Aquellas revelaciones podían tener implicaciones importantes para la investigación. ¿Cómo era posible que la policía no hubiera descubierto ese hecho? ¿Cómo era posible que Guzmán Ruiz no tuviera antecedentes? Sin conocer el entramado legal, Olivia reconocía en los hechos al menos un delito de falsedad documental y otro de apropiación indebida. En cambio, Castro le había dicho que no habían encontrado nada relevante en el pasado de Ruiz en Lugo. Es más, que no tenía antecedentes penales. ¿Cómo era posible?

De Marcos se adelantó a la siguiente pregunta de Olivia y añadió:

—No hubo denuncias. Se resolvió de puertas para dentro, por decirlo de alguna manera. A Guzmán Ruiz se le aplicó un despido disciplinario con carácter inmediato. Y a los afectados por la estafa se les devolvió el dinero de forma discreta. La mayor parte de ellos nunca supieron que habían estado a punto de perder sus ahorros. De hecho, hubo quien insistió en volver a meterlo a plazo fijo… claro está, a un interés más módico.

—Pero ¿por qué? ¿Por qué lo taparon? —inquirió Olivia atónita con lo que estaba oyendo.

—Por salvaguardar la reputación del banco.

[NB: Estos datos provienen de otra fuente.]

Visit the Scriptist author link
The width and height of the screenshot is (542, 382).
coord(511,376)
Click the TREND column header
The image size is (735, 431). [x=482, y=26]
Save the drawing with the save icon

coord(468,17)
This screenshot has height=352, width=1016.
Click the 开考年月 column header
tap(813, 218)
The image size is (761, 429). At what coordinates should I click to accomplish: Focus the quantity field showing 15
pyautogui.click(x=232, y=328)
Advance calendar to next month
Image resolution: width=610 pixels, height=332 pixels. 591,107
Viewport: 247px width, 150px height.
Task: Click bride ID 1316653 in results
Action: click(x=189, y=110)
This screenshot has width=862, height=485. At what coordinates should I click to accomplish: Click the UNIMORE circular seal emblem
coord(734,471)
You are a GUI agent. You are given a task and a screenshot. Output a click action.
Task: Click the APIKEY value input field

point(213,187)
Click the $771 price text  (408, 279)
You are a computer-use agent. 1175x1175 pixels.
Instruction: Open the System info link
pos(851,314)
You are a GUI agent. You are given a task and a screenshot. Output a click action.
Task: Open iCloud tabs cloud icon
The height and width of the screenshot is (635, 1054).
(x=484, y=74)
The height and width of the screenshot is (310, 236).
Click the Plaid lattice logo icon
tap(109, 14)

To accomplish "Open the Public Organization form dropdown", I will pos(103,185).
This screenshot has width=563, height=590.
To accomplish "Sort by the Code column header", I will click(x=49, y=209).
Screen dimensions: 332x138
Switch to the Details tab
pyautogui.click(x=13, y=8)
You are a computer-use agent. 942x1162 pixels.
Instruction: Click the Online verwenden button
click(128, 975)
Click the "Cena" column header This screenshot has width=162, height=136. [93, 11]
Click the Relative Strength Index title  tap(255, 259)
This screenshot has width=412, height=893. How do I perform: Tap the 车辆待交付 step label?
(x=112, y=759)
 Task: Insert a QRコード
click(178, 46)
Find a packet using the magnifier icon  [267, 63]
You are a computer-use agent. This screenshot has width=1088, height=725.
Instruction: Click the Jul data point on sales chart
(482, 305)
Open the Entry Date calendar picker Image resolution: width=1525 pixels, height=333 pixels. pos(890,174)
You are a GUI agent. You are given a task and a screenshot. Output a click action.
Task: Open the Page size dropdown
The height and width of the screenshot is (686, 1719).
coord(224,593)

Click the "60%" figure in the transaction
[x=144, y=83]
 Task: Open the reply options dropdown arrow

Piense que somos una entidad pequeña. ¿Sabe lo que hubiera ocurrido si se hubiera conocido la estafa? Estaba en juego la credibilidad de la entidad. No hay cosa peor que un banco pierda la confianza frente a sus clientes. Un escándalo de esta magnitud hubiera sido la ruina.

Olivia podía entender el razonamiento de De Marcos. ¿Quién dejaría sus ahorros en manos de un banco en donde era tan fácil hacer desaparecer ese dinero? Pero el fraude de Ruiz tuvo que cabrear a mucha gente. Seguro que habían rodado cabezas.

—A nivel interno fue un escándalo, claro. Y tuvo consecuencias. El antiguo director de esta oficina, a quien yo sustituyo, fue prejubilado prematuramente. —De Marcos lo dijo con afectación mal fingida—. Pero desde entonces, los sistemas del banco cuentan con «procedimientos cortafuegos» para impedir acciones fraudulentas, obligando a introducir códigos para cualquier operación que se realice. Sin esos códigos, el sistema bloquea la operativa activando una alarma interna —explicó—. Y, además, se realizan auditorías contables internas de forma periódica.

—¿Sabe si hubo alguien que le guardara rencor a Ruiz por lo que hizo?

El hombre soltó una carcajada tan inesperada que hizo que Olivia pegara un brinco en la silla.

—Señora Marassa, no tendría suficiente capacidad en la grabadora para registrar los nombres de todas las personas a las que cabreó Guzmán Ruiz con su estafa. ¿Se sospecha que aquel hecho puede estar relacionado con su muerte?

—Imagino que la policía no descarta nada, señor De Marcos. Pero lo desconozco —contestó Olivia de manera ambigua.

Tras intercambiar con el director sus teléfonos, Olivia Marassa salió a la calle satisfecha con lo que había descubierto. Era más de la una de la tarde. «Me merezco un descanso», pensó Olivia, encaminándose a una terraza con intención de beberse una copa de vino de godello[6].